Required actions =
(1) Decide whether each statement below agrees with the hints on factoring trinomials. For each one, answer yes or no and quote the words of the hints that settle it.
(a) When the third term is negative, both binomials take the same sign.
(b) In the second trinomial, it does not matter whether (x - 2) or (x - 3) is written first.
(c) For Problem No. 7, the two factors chosen are 2 and 6.
(2) Carry the hints on factoring trinomials forward from the point where they stop.

Provided passage =
★ ★ ★
Hints for solving the problems

Hints for solving the problems(7.2)

Factoring Polynomials II

Trinomials I

These algebraic expressions will have three terms. Following is a brief definition for factoring trinomials with the numerical coefficient of the first term (a) 1.

Remember a trinomial product has a general term like this:

ax² + bx + c

a is the numerical coefficient of the first term (quadratic term).

b is the numerical coefficient of the second term (linear term).

c is the third term or constant.

The following are the four types of trinomial product

Notice the signs of the second and third terms.

x² + 5x + 6 x² - 5x + 6 x² + x - 6 x² - x - 6

1·6 1·6 1·6 1·6

2·3 2·3 2·3 2·3

Write down all the factors of the third term (6). When the third term is positive the factors are added to get the numerical coefficient (b) of the middle term. When the third term is negative the factors are subtracted to get the numerical coefficient (b) of the middle term.

First trinomial 1 + 6 = 7, 2 + 3 = 5

So we use 2 & 3. Set up two binomials. When the third term is positive, both binomials will have the same sign as the middle term. When the third term is negative, the binomials will have different signs. (+ or -)

First trinomial: (x + 2)(x + 3) Check it and it multiplies to get the trinomial.

Second trinomial 1 + 6 = 7, 2 + 3 = 5

We use -2 and -3 because of the -5 in the middle.

Second trinomial (x - 2)(x - 3) It doesn’t make any difference whether the (x - 2) or the (x - 3) comes first.

Third trinomial 1 - 6 = -5, -1 + 6 = 5, 2 - 3 = -1, -2 + 3 = 1 Notice all combinations were subtracted and there is an x, which means 1x, in the middle term. When the third term is negative you subtract the factors of the third term to get the numerical coefficient (b) of the middle term.

The two factors to use would be -2 & 3. Why? -2 & 3 multiplied together gets -6 and -2 & 3 added together get 1

Answer is: (x + 3)(x - 2) Usually the largest factor takes the sign of the middle term.

Fourth trinomial 1 - 6 = -5, -1 + 6 = 5, 2 - 3 = -1, -2 + 3 = 1 The middle term has –x, which means -1x, so you use 2 & (-3).

Answer: (x + 2)(x - 3) Notice the largest factor (d) took the negative from the middle term.

Problem No. 7 - Factor: x² + 7x + 12 Remember from above, think of or write down all the factors of 12. 1, 12 & 2, 6 & 3,4

Which two factors added together (because the third term is positive) equals 7? It is the 3 & 4. Why? Because, 3 & 4 multiply together to get 12 and add together to get 7.
★ ★ ★
Supplied information =
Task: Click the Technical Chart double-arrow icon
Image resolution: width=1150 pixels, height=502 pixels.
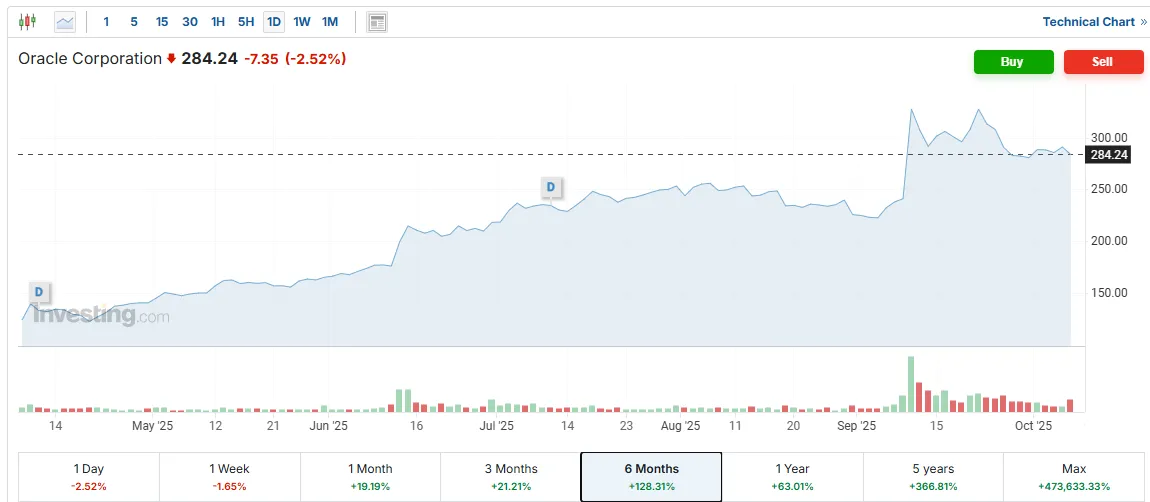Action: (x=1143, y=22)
★ ★ ★
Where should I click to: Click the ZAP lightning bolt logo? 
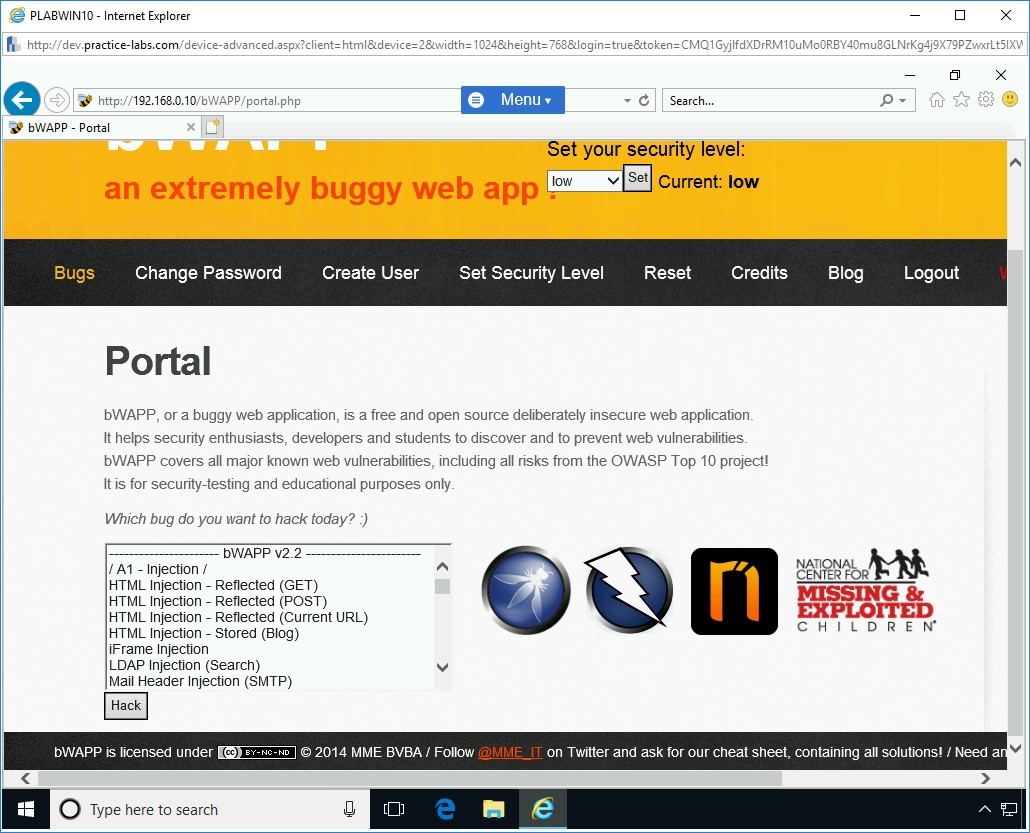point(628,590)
★ ★ ★
Answers to the exercises =
(1)
(a) No: "When the third term is negative, the binomials will have different signs."
(b) Yes: "It doesn’t make any difference whether the (x - 2) or the (x - 3) comes first."
(c) No: "It is the 3 & 4."

(2)
Answer: (x + 3)(x + 4) It doesn’t make any difference whether the (x + 4) or the (x + 3) is first.

Problem No. 16 - Factor: x² - 5x - 14 The third term is negative, so you have to subtract the factors of 14 to get -5 from the middle.

1 - 14 = -13, -1 + 14 = 13, 2 - 7 = -5, -2 + 7 = 5

Notice when subtracting, the factors change signs, so there is a positive and a negative answer.

From the problem you need a -5, so you will use the 2 & -7. Why? Because, 2 & -7 multiplied together will get -14, and added together will get -5.

Answer: (x + 2)(x - 7) It makes no difference which binomial comes first. I like to put the positive first and the negative second.

Problem No. 27 - Factor: x² - 7x - 60 Think of the factors of 60 that subtract to get 7.

1, 60, 2, 30, 3, 20, 4, 15, 5, 12, 6, 10

It is 5, 12. Think how to subtract the two factors, so the difference will be -7. 5 + (-12) = -7

Answer is: (x + 5)(x - 12)

Trinomials II

The problems become a little harder as the numerical coefficient of the quadratic term (a) will be greater than 1.

What you have to do here is take the factors of the first term (a) and the factors of the third term (c), multiply them together in such a way to be able to add or subtract the products to get the numerical coefficient of the middle term (b).

Problem No. 29 - Factor: 2x² + 7x + 5

1 2 1 5

You must add the cross-products to get 7, because of the + sign in front of the third term

So: (1 times 5) + (2 times 1) = 7

(1 times 1) + (2 times 5) = 11

(1 times 5) + (2 times 1) = 7 is the combination we use.

Now comes the problem of placing them in the correct spot in the binomials.

Remember the foil: inner two and outer two.

( x + )( x + ) Place the factors of the third term first in either place at the end of the binomials.

( x + 1)( x + 5) Now place the 2 in front of an x, but it must be in front of an x that will not be multiplied by the 5. Remember the outer and inner products were 5 & 2.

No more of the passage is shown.